Additionally, the creatures in the pitch blackness seem to be hurting you a lot, giving you another reason to want to toast them.

You get such impressions especially if you're someone who downloaded the shareware and hasn't played any of the rest, and it piques your interest over the game a notch more.

And you know there's more levels to come, so you don't really believe you're actually dead.

Obviously the shareware's there to make you buy the rest.

Linguica said:
But then again nowhere else, especially the text after you beat the game, does it mention you being dead,

Exactly; the fact is that it's never even mentioded, ever, that the Player dies or anything like that.

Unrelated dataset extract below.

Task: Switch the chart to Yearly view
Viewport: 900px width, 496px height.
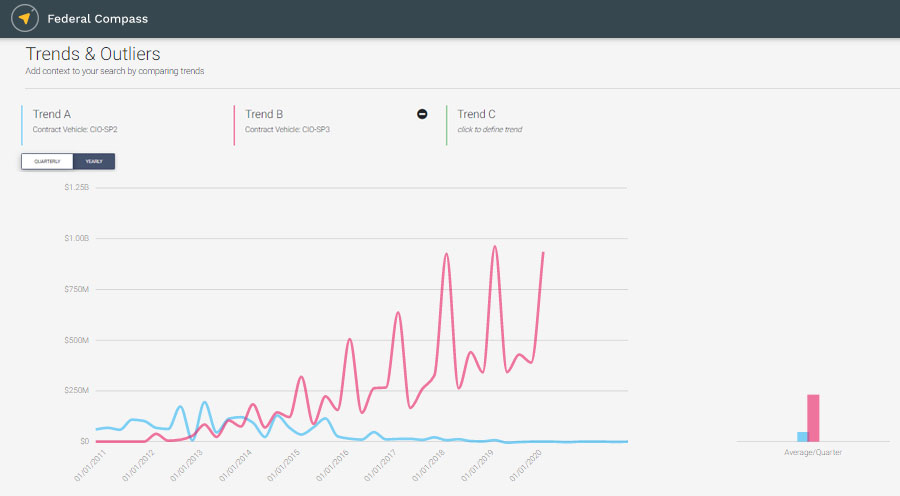Action: [93, 161]
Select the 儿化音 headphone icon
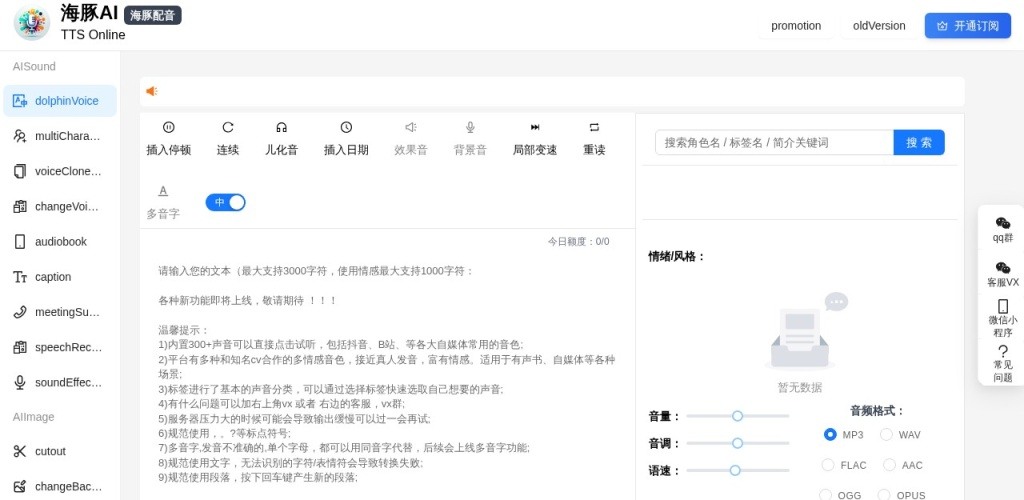The image size is (1024, 500). [282, 128]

When you start Episode 2 with your trusty pistol in your hand you just say "ah, I'm safe and sound after all; time to kick some butt!"

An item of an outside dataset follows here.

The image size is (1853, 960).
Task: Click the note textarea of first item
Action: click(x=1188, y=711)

I'm sure that at least one of the guys who made I'd must have read Dante's Divine Comedy; probably Petersen, perhaps one of the artists, where...

I cannot clearly say how I had entered
the wood; I was so full of sleep just at
the point where I abandoned the true path.

Of course, in DOOM the deep, deathly sleepiness is replaced by a painful ambush that leaves you dazed but ready, gazing onto the shores of Hell, akin to the dark and obstructive wooded vale that led Dante and his guide to the gates of Hell:

Ah, it is hard to speak of what it was,
that savage forest, dense and difficult,
which even in recall renews my fear:

Just like in Dante, in classic literature heroes go to Hell without dying; they simply find a cave of a nook that leads them to Hell; in DOOM, a teleporter located exactly on Phobos' Anomaly. The receiving Anomaly, apparently, was well guarded, and not exactly well illuminated.

Trilinear said:
Anyone know of a mod which incorporates this continuous episode-flow behaviour? If not, I might make one myself...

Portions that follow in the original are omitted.